En 1348 la Peste noire sévit à Florence. Un toscan cultivé dans les lettres latines mais aussi dans les fabliaux médiévaux et les romans de chevalerie français imagine un genre littéraire nouveau, celui de la nouvelle. Son nom est Giovanni Boccaccio, pour nous Jean Boccace et il imagine que pour fuir la pandémie dix jeunes gens de familles nobles s’installent dans la campagne toscane. Pour s’occuper, ils décident de raconter chacun et chaque jour une histoire sur un thème choisi ou libre. Cela donnera le célébrissime Décaméron, pour « dix jours » multiplié par dix nouvelles par jour…

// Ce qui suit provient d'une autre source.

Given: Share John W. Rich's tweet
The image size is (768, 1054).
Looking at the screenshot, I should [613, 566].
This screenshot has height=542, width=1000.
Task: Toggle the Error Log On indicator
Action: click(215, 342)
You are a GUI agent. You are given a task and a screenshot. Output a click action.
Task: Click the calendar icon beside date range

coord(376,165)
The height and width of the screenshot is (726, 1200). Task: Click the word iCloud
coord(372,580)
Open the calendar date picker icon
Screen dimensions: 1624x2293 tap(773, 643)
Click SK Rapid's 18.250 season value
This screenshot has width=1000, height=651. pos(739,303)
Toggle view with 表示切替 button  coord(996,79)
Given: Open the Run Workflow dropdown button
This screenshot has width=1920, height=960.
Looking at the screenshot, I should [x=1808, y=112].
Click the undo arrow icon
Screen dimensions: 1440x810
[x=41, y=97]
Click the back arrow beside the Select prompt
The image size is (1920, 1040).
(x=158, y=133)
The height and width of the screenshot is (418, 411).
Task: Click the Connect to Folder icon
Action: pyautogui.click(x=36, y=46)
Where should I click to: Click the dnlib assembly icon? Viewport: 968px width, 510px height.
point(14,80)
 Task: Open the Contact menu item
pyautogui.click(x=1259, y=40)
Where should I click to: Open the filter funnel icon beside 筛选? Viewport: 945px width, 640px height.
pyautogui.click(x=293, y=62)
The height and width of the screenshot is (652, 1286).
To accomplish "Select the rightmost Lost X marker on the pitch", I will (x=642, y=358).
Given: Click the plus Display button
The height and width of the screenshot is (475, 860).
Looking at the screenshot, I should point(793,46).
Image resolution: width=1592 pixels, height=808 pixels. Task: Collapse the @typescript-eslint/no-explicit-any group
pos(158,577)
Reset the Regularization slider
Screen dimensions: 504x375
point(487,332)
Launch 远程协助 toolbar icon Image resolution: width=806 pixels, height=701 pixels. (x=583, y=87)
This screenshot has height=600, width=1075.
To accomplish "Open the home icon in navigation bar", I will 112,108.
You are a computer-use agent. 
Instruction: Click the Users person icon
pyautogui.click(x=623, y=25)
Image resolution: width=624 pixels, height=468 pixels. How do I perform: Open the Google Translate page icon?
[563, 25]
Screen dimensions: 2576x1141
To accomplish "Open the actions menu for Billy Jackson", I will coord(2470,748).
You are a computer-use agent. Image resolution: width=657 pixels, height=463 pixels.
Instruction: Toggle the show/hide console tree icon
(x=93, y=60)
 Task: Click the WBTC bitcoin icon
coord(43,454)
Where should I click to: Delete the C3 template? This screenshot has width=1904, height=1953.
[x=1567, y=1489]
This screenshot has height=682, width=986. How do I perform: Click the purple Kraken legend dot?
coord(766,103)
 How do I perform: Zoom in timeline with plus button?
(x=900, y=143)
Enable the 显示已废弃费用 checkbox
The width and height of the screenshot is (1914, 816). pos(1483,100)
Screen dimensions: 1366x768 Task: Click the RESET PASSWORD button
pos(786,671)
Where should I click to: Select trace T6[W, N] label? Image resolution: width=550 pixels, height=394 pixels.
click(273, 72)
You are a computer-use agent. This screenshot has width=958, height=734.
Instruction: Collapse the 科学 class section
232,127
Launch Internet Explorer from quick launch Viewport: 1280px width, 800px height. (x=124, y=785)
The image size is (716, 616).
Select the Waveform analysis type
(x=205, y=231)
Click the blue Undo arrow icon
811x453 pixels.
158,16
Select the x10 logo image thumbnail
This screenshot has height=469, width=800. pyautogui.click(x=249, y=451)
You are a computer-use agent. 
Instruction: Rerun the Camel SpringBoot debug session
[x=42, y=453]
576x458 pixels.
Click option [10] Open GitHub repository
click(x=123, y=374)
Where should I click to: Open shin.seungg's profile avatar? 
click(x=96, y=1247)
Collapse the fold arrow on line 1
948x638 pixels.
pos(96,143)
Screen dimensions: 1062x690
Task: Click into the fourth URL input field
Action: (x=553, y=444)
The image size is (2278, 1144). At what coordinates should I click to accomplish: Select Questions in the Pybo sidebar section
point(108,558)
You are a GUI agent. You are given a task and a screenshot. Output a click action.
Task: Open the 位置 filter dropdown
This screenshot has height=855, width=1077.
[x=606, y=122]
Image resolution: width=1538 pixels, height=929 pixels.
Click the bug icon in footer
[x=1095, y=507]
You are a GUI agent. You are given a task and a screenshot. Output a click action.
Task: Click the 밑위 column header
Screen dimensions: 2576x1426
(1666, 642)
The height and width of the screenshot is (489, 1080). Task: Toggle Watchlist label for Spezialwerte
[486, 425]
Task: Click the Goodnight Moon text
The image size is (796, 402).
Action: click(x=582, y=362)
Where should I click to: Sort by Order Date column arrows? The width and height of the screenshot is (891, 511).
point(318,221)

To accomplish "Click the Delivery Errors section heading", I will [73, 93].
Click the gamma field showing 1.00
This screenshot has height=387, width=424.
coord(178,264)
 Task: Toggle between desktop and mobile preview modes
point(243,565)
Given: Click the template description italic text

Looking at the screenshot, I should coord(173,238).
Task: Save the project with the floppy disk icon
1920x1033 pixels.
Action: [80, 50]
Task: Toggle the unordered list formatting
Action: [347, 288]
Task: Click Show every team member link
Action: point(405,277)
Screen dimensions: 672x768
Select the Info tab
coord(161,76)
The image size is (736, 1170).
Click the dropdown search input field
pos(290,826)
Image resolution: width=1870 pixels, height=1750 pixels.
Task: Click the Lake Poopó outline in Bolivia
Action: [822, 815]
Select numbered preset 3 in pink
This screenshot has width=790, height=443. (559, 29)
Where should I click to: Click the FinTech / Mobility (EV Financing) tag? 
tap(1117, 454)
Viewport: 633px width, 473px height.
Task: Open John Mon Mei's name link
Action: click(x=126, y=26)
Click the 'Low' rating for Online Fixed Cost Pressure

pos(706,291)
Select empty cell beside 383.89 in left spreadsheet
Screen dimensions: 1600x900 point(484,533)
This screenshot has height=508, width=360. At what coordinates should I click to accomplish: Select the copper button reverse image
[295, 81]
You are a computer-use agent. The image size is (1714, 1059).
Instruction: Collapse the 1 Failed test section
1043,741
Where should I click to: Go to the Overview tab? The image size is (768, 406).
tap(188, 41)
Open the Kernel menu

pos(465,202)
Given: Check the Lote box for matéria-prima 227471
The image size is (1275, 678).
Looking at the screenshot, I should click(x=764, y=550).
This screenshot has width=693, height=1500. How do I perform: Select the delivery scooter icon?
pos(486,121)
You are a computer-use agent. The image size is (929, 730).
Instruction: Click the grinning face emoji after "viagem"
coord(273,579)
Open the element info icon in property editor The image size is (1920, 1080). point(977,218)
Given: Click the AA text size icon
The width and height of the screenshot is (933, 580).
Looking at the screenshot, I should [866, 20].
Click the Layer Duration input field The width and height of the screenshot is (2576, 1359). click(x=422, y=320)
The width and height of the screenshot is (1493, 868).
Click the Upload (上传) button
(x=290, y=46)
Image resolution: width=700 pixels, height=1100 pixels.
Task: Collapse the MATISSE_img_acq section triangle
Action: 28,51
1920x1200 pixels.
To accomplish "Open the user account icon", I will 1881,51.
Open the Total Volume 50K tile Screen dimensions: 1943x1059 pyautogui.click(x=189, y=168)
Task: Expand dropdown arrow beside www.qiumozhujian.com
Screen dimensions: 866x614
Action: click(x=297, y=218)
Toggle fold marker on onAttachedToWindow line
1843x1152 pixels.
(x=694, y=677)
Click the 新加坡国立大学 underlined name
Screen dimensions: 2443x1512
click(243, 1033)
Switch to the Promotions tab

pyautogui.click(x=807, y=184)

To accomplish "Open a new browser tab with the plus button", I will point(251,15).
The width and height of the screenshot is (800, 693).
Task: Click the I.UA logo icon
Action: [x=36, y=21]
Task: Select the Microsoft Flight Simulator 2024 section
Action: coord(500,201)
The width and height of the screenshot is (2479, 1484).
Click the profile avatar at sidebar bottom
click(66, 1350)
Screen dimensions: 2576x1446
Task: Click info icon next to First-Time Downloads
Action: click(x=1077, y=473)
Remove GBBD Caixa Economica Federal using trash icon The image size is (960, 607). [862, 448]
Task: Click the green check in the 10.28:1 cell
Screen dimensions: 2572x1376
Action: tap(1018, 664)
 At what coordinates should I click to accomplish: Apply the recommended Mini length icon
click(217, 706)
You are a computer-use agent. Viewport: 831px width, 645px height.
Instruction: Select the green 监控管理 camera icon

Au printemps 2020, le Covid 19 sévit dans le monde entier et la France est totalement confinée. Le maître-mot est « distanciation sociale »… Rien à voir avec celle théâtrale de Brecht ! D’ailleurs, les théâtres comme tant d’autres lieux de culture et de vie sociale sont fermés. On parle d’une éventuelle réouverture dans des conditions sanitaires strictes, jauges, masques, distances, etc.
C’est à la croisée de cette référence au père de la littérature italienne en prose et de la situation pandémique que germe en Anne-Laure Liégeois l’idée de Fuir le fléau. Pourquoi ne pas faire des théâtres une campagne toscane ? S’y réfugier en des lieux multiples, scène bien sûr, mais aussi loges, entrée, locaux techniques, salles de travail, etc. en réunissant un petit groupe de spectateurs et un conteur ? Que chaque conteur passe d’un lieu et groupe à l’autre et que donc les histoires tournent et offrent dans leur diversité un divertissement qui sans nier la réalité la fasse à la fois oublier et voir autrement, la dépasser pour mieux y penser. Une fuite assumée loin de la scène sociale de la contamination au moyen de fictions qui, tout en parlant de ce que l’on fuit, permettraient de le mettre à distance, celle paradoxale du théâtre. S’échapper non pas avec ses jambes ou en train comme à la veille du confinement de 2020 mais en s’asseyant dans un théâtre revisité et par les oreilles. Il fallait donc des textes. Anne-Laure Liégeois en fait commande à plusieurs auteur.es de la façon suivante : « Où l’on raconte une histoire sur ce que l’on fuit pour mieux le fuir. »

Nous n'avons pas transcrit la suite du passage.